◆ TÂCHES À RÉALISER ◆
1/ Répondez aux questions suivantes d'après le texte sur la mise en vente de Photonis :
(a) Quel média a révélé la mise en vente de Photonis, et à quel moment ?
(b) Quel site rappelle que Photonis figure sur la liste des entreprises stratégiques pour le ministère des Armées ?
(c) Quelle part de l'export de la filière optronique française Photonis représente-t-elle selon le ministère des Armées ?
2/ Extrayez sans la moindre modification, dans le texte sur la mise en vente de Photonis, le passage qui va de « La mise en vente » jusqu'à « simulation d’essais nucléaires. ».
3/ Poursuivez le texte sur la mise en vente de Photonis à partir de sa dernière phrase.

◆ EXTRAIT FOURNI ◆
──────────
La mise en vente de Photonis, révélée par La Tribune en septembre dernier, n’est donc pas nouvelle. Ce qui l’est en revanche, c’est la volonté affichée du commandement de la DGA de trouver un repreneur français pour cette pépite, qui figure sur la liste des entreprises stratégiques pour le ministère des Armées, comme le rappelle le site Opex 360. Le site d’actualité de la Défense souligne notamment que le savoir-faire de l’entreprise s’étend à l’intensification d’image numérique ainsi qu’à l'instrumentation nucléaire, technologies utilisées par la France tant dans les communications militaires, dans ses satellites ou dans son programme de simulation d’essais nucléaires.

«Photonis représente 15% de l’export de la filière optronique française, faisant de la société le troisième plus gros exportateur fabricant de composants optroniques», soulignait sur son site le ministère des Armées en juin 2015.
──────────
◆ DONNÉES FOURNIES ◆
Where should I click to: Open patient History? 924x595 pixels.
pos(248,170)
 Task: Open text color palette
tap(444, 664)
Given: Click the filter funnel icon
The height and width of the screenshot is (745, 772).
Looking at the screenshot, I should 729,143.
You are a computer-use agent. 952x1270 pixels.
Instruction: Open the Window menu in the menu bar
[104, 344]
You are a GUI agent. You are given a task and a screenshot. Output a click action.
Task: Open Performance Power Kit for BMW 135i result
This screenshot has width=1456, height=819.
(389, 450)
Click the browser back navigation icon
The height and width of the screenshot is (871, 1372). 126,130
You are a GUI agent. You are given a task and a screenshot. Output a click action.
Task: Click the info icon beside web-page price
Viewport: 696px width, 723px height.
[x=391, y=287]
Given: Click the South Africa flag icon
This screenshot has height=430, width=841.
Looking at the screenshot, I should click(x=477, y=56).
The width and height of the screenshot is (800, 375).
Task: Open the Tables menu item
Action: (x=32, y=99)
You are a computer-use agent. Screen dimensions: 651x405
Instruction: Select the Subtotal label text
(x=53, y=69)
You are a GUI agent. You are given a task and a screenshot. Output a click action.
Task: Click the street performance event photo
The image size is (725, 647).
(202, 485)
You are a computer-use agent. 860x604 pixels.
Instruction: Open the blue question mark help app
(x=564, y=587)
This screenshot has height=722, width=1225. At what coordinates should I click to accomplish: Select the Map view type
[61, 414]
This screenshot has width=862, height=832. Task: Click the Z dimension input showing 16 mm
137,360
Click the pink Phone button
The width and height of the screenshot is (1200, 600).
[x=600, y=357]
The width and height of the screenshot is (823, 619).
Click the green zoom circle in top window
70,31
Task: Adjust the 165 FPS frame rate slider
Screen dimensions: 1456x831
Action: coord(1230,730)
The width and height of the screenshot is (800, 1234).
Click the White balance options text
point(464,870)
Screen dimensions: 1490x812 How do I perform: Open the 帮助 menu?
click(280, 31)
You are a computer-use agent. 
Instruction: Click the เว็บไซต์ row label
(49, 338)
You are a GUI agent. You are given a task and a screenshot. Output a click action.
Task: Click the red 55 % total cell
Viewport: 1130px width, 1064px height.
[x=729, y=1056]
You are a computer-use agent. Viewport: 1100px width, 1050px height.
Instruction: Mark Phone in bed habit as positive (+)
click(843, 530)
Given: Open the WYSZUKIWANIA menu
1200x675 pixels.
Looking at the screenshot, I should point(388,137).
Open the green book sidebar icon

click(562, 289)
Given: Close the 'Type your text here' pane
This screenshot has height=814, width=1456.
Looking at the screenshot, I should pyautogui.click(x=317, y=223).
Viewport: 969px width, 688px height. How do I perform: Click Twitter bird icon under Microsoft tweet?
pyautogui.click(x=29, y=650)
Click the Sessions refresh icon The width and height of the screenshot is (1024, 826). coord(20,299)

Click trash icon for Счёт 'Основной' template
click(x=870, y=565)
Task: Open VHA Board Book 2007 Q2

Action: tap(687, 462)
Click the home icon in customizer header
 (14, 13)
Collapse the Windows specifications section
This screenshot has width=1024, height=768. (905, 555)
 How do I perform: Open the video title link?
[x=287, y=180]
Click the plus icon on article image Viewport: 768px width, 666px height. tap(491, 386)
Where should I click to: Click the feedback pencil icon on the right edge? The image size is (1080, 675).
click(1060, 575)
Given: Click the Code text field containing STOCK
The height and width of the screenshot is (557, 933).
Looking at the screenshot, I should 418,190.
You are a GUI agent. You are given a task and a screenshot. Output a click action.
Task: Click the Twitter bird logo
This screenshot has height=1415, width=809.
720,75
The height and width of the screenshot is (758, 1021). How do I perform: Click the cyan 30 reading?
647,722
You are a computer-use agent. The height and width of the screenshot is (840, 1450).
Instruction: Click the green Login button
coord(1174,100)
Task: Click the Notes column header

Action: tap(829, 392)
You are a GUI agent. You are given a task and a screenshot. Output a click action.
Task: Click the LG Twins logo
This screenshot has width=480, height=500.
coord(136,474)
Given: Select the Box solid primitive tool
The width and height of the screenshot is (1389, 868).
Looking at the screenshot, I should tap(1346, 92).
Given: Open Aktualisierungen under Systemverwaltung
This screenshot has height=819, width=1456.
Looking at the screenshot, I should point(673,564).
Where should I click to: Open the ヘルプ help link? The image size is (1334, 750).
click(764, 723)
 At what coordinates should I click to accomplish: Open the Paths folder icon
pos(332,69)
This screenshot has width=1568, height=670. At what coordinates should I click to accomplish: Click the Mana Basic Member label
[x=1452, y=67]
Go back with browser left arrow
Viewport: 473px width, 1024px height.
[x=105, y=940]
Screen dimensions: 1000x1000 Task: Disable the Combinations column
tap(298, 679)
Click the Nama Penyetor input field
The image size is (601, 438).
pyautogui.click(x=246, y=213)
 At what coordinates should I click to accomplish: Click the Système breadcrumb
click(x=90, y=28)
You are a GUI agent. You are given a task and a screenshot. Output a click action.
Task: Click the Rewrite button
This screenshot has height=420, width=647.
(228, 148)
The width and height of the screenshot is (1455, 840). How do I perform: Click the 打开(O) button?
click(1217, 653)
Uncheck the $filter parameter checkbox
──────────
◆ RÉSULTATS ATTENDUS ◆
1/
(a) La Tribune, en septembre dernier.
(b) Le site Opex 360.
(c) 15 %.

2/
La mise en vente de Photonis, révélée par La Tribune en septembre dernier, n’est donc pas nouvelle. Ce qui l’est en revanche, c’est la volonté affichée du commandement de la DGA de trouver un repreneur français pour cette pépite, qui figure sur la liste des entreprises stratégiques pour le ministère des Armées, comme le rappelle le site Opex 360. Le site d’actualité de la Défense souligne notamment que le savoir-faire de l’entreprise s’étend à l’intensification d’image numérique ainsi qu’à l'instrumentation nucléaire, technologies utilisées par la France tant dans les communications militaires, dans ses satellites ou dans son programme de simulation d’essais nucléaires.

3/
Date à laquelle, la PME vit son savoir-faire primé par l’association de l’armement terrestre (AAT) pour ses travaux révolutionnant la vision nocturne, la faisant passer du monochrome à la couleur grâce à sa caméra «Kaméléon». Il faut dire que les forces spéciales françaises, comme celles des autres pays de l’Otan, figurent parmi les bons clients de Photonis. Autres bons clients, Thales et Safran, que la DGA voudrait voir se porter au secours de l’entreprise et des intérêts stratégiques tricolores.

Un statut stratégique qui n’a pas l’air d’émouvoir le gouvernement français. En effet, comme l’expliquait La Tribune, Paris laisse depuis plusieurs années filer dans le giron américain des entreprises françaises clefs en matière de défense (le connecticien Souriau, racheté par l’américain Eaton Corporation ou encore le leader mondial de l’infrarouge, HGH, racheté par le fonds américain Carlyle). Dans ce nouveau cas de figure, le gouvernement Philippe ne devrait pas non plus s’opposer au rachat de Photonis par un groupe étranger.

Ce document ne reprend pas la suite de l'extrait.